Happy 40th Birthday Black Sabbath!


What is this that stands before me?
Figure in black that points at me
Turn around quick, and start to run
Find out I'm the chosen one
Oh nooo!

It was 40 years ago today that an album was released that would change the course of music and give birth to the genre that we know as heavy metal. Black Sabbath's Black Sabbath album with its doom laden rifts was like nothing that had come before it, each song delivered with sledge hammer intensity to set heads banging across the land.

Not the folk and blues driven stuff that Zeppelin were producing, or the prog rock rifts of Purple, oh nooo, this was metal in its purist form. Sabbath did more to father heavy metal than any other group. Alice Cooper, Nirvana, Metallica and countless 80's thrash metal bands took their inspiration from this band of Brummies.

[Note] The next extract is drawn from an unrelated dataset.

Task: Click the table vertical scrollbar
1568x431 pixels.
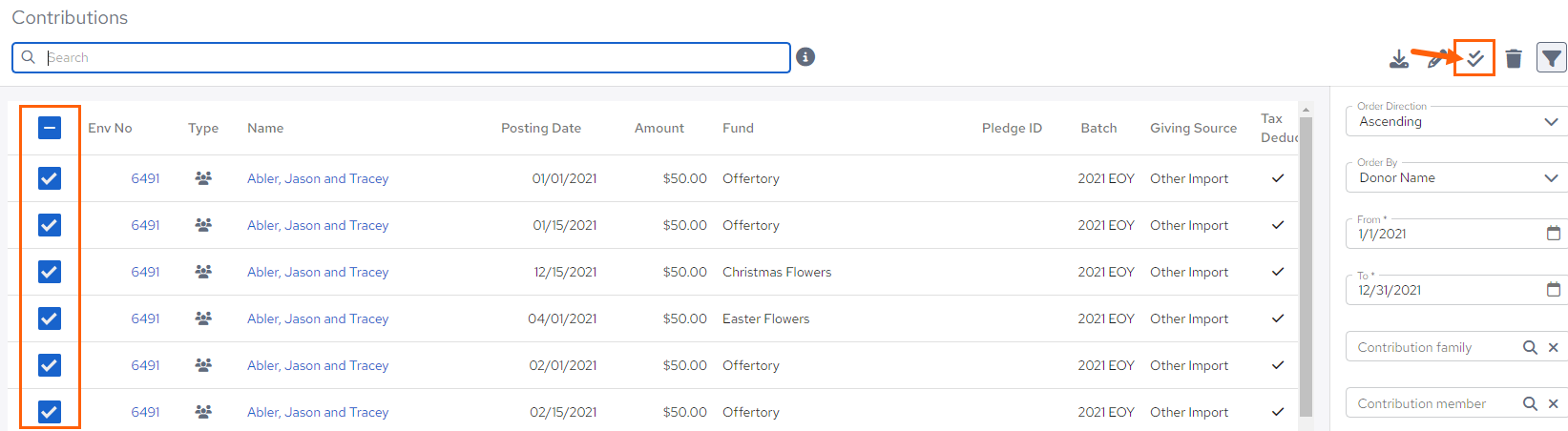Action: [1306, 267]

Sabbath were originally called Earth, but, thankfully had to change their name due to another band having the same name and getting tired of being confused with them. The name Black Sabbath was taken from the name of a Borris Karloff film they saw on a poster. With Tony Iommi on guitar, Terry "Geezer" Butler on bass, Bill Ward on drums and the irrepressible Ozzy Osbourne on vocals, Sabbath delivered their satanic brand to the masses, provoking controversy and outcry with their source material and lyrics that encompassed everything from madness, and drug abuse to nuclear war and the end of the world.

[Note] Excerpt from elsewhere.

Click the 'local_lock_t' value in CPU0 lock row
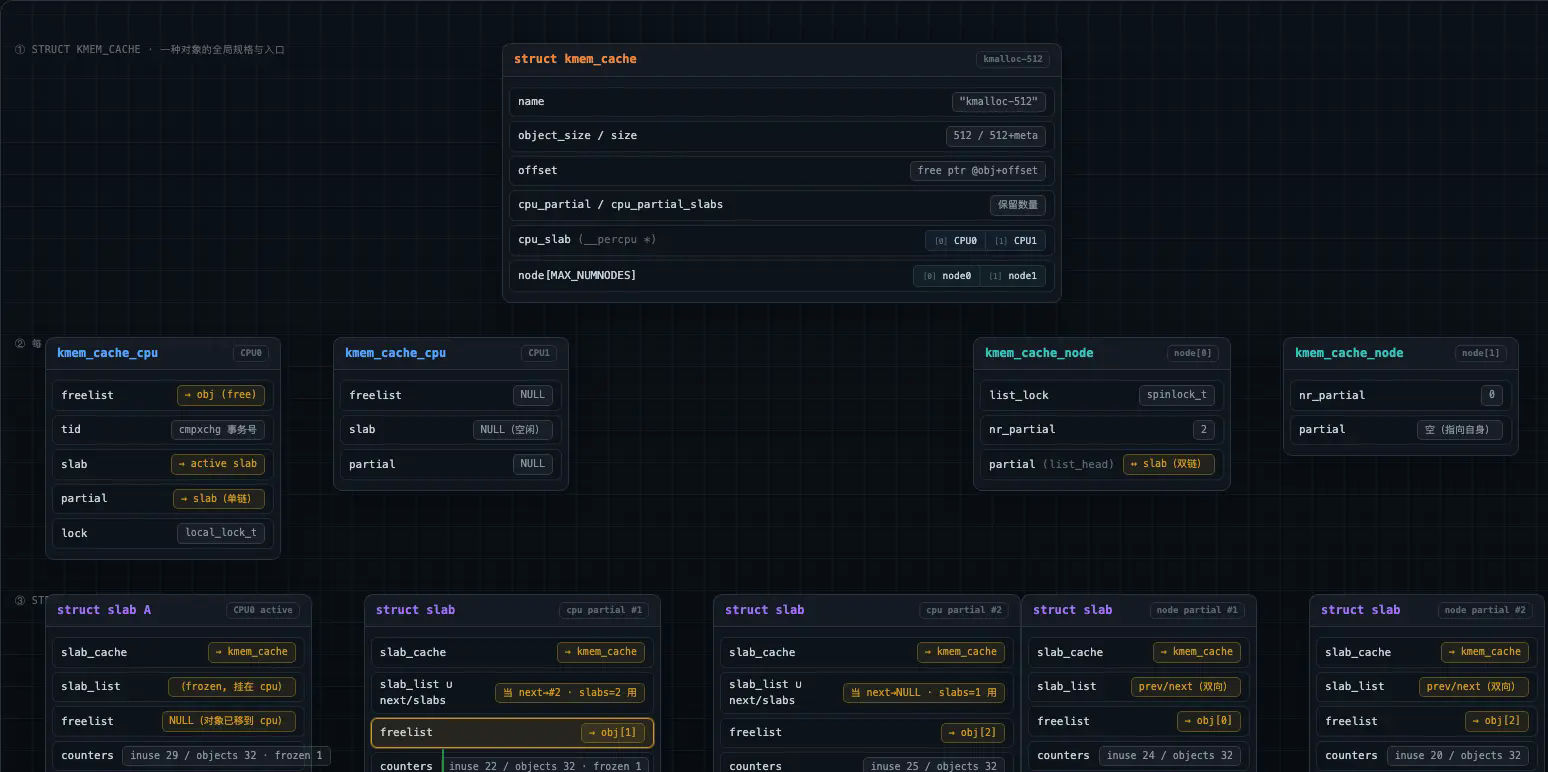Screen dimensions: 1548x772 pos(221,533)
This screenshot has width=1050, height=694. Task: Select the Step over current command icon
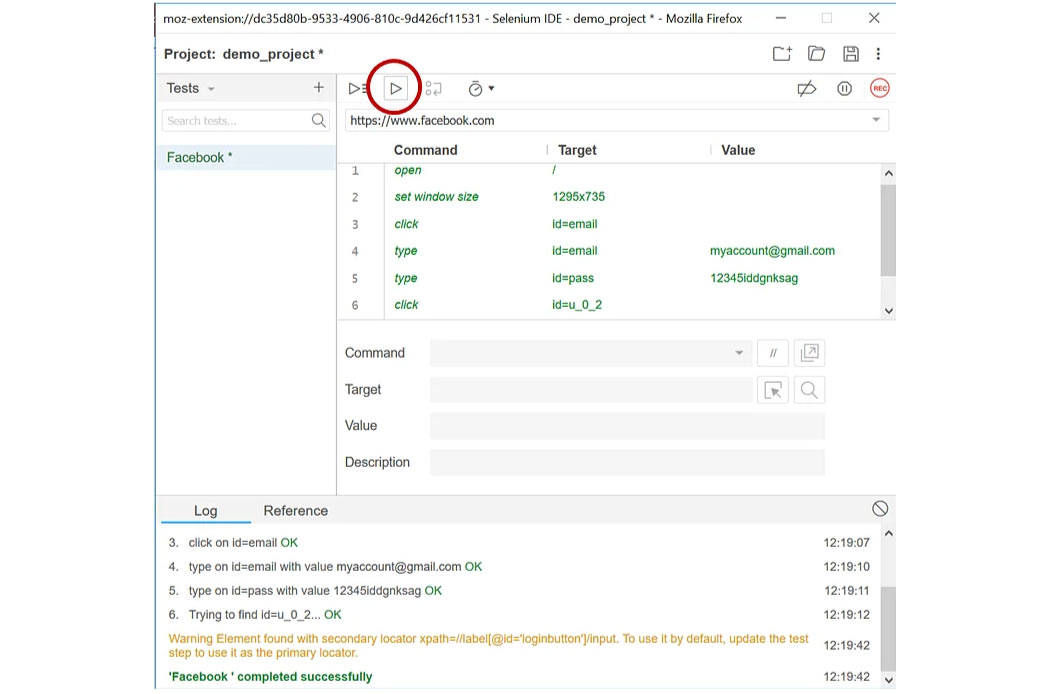pyautogui.click(x=433, y=88)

December of '69 saw the release of their first single, Evil Woman, with the remaining 7 tracks of their first album being recorded and mixed in two days in January of 1970 with it being released in the UK the next month on Friday 13th.

The figure in black in the lyrics of the opening track, relates to a mysterious figure that Geezer saw after waking from a nightmare. Lucifer come to add his pennies worth to the album? or too much sweet leaf? who knows.

N.I.B. a song written from the perspective of satan, did not, as was popularly thought at the time, stand for "Nativity In Black" but was a reference to the pointed goatee beard sported by the drummer which, mightier than the sword, resembled the nib of a pen.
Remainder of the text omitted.